Task to complete >> Repeat exactly the lines of the entries below from the one with "Task: Bookmark page with the star icon" through the one with "Viewport: 747px width, 560px height.", both ends included, and nothing else.

═════ Dataset content ═════

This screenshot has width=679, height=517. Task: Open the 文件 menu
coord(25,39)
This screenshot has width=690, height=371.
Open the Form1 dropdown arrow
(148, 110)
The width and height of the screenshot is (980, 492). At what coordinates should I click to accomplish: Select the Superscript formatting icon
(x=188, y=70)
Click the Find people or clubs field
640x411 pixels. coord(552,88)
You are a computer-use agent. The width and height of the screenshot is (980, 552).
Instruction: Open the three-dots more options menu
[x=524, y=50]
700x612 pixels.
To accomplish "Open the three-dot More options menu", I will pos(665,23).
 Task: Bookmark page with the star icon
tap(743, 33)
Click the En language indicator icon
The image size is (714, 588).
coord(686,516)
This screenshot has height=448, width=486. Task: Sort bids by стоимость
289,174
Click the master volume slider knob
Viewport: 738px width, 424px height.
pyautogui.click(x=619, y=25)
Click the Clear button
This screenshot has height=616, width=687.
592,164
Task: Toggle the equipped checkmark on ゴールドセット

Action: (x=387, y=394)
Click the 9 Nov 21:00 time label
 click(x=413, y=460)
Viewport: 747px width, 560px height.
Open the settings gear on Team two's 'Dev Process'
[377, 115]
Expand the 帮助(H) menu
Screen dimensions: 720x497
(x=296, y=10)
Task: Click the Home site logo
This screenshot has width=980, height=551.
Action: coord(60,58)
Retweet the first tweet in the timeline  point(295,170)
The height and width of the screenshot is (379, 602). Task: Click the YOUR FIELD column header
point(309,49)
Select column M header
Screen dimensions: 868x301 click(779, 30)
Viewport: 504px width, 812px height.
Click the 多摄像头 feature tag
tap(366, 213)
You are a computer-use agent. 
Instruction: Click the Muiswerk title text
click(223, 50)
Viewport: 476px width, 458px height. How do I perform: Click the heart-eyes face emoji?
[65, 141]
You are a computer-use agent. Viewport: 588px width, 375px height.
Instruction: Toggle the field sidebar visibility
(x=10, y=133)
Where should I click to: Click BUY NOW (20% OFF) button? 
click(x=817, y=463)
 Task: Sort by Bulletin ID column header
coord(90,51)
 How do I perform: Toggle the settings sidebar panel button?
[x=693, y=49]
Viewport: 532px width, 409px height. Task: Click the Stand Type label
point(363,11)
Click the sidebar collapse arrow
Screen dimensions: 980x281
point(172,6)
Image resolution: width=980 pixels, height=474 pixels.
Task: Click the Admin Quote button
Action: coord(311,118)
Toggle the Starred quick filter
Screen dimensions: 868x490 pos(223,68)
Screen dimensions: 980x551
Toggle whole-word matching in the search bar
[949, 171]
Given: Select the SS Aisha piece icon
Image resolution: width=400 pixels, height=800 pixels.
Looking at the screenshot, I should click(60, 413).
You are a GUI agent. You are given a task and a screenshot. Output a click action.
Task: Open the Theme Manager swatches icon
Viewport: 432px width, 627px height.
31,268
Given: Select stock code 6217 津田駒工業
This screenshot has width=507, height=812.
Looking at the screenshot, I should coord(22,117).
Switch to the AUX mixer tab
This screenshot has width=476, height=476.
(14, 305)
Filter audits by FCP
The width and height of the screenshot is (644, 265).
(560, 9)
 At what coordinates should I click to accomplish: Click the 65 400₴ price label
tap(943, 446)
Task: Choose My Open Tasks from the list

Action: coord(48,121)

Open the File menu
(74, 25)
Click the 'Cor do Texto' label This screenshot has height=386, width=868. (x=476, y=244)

═════

Finished exercise >>
 Task: Bookmark page with the star icon
tap(743, 33)
Click the En language indicator icon
The image size is (714, 588).
coord(686,516)
This screenshot has height=448, width=486. Task: Sort bids by стоимость
289,174
Click the master volume slider knob
Viewport: 738px width, 424px height.
pyautogui.click(x=619, y=25)
Click the Clear button
This screenshot has height=616, width=687.
592,164
Task: Toggle the equipped checkmark on ゴールドセット

Action: (x=387, y=394)
Click the 9 Nov 21:00 time label
 click(x=413, y=460)
Viewport: 747px width, 560px height.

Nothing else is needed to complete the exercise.